“If you had to give rock and roll another name,” John Lennon once said, “you might call it ‘Chuck Berry.’ ” The man known as the father of rock and roll turns 85 today and he’s still going strong. To celebrate, we bring you this powerful 1958 performance of “Johnny B. Goode.”
Berry was born October 18, 1926 in St. Louis, Missouri. He developed a love of music early, and made his debut playing a blues song in a high school talent show. While still in high school, Berry was sentenced to juvenile prison for armed robbery. After getting out, he joined pianist Johnnie Johnson’s trio. It didn’t take long before Johnson was the sideman and Berry was the bandleader. His big break came in 1955, when he made a road trip to Chicago and sought out his hero, Muddy Waters. Waters suggested he go see Leonard Chess at Chess Records. Berry returned to Chicago with a demo tape that included an up-tempo adaptation of a traditional country song called “Ida Red.” Chess liked it, but said it needed a new name. Berry recorded it as “Maybellene.” The song went to number one on the Billboard rhythm and blues chart. Over the next few years Berry virtually invented the Rock and Roll form, with songs like “Roll Over Beethoven,” “Rock and Roll Music,” “Johnny B.Goode,” and “No Particular Place to Go.”

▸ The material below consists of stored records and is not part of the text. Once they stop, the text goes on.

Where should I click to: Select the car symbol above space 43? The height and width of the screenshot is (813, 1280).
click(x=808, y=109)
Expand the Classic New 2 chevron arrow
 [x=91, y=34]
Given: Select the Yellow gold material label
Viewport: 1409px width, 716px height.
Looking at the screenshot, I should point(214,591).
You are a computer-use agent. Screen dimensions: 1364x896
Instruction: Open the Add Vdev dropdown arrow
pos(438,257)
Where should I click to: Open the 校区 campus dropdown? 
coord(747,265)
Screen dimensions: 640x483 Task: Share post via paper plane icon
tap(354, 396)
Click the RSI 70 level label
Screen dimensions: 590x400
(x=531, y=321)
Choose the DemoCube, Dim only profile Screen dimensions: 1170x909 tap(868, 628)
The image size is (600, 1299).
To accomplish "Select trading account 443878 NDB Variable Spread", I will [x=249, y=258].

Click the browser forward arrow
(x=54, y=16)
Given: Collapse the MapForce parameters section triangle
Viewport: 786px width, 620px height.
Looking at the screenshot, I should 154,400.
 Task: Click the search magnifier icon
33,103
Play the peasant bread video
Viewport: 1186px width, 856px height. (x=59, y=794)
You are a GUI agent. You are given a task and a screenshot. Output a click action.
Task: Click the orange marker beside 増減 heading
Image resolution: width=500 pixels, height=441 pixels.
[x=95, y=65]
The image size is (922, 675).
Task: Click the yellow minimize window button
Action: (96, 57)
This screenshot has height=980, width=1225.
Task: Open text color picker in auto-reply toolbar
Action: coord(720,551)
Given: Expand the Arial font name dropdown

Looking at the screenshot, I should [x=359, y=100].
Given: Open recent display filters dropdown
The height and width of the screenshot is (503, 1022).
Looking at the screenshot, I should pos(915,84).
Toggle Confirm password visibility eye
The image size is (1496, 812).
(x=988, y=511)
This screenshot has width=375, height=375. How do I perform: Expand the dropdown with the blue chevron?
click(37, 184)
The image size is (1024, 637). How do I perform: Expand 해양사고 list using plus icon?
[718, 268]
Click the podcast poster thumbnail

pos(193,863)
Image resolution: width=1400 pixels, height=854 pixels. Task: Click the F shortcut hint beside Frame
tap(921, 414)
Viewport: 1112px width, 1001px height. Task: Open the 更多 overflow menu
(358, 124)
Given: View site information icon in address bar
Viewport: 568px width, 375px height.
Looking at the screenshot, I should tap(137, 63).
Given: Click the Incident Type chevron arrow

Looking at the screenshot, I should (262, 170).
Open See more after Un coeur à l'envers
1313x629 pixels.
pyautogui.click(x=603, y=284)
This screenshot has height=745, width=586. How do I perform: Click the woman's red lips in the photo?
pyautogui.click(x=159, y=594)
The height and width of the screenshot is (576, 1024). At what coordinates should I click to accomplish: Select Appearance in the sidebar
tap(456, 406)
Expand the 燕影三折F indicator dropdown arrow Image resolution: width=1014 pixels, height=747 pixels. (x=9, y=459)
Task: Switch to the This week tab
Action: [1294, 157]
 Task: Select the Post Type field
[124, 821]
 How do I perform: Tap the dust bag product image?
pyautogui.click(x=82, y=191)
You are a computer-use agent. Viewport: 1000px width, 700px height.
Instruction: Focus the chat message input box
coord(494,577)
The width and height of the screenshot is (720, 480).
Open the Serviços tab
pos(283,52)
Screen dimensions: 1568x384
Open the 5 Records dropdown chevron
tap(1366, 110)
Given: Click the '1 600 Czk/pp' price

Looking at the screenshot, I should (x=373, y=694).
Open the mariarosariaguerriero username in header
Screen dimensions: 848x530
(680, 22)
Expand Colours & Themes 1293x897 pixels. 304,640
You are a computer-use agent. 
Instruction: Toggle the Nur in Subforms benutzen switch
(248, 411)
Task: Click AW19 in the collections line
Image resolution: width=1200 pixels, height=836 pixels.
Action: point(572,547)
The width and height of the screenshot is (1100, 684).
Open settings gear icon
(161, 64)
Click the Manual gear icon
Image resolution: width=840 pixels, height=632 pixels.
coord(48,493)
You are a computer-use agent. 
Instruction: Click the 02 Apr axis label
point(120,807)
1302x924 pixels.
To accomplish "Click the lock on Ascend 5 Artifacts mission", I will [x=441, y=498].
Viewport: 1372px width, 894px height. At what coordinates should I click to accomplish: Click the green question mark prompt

“He was the king of rock and roll,” Jerry Lee Lewis said in the biopic Hail! Hail! Rock ‘n’ Roll. “My mama said, ‘You and Elvis are pretty good, but you’re no Chuck Berry.’ ” When Keith Richards inducted Berry into the Rock and Roll Hall of Fame in 1986, he joked that he had stolen every lick Berry ever played. “The beautiful thing about Chuck Berry’s playing,” Richards wrote in his autobiography, Life, “was it had such an effortless swing. None of this sweating and grinding away and grimacing, just pure, effortless swing, like a lion.”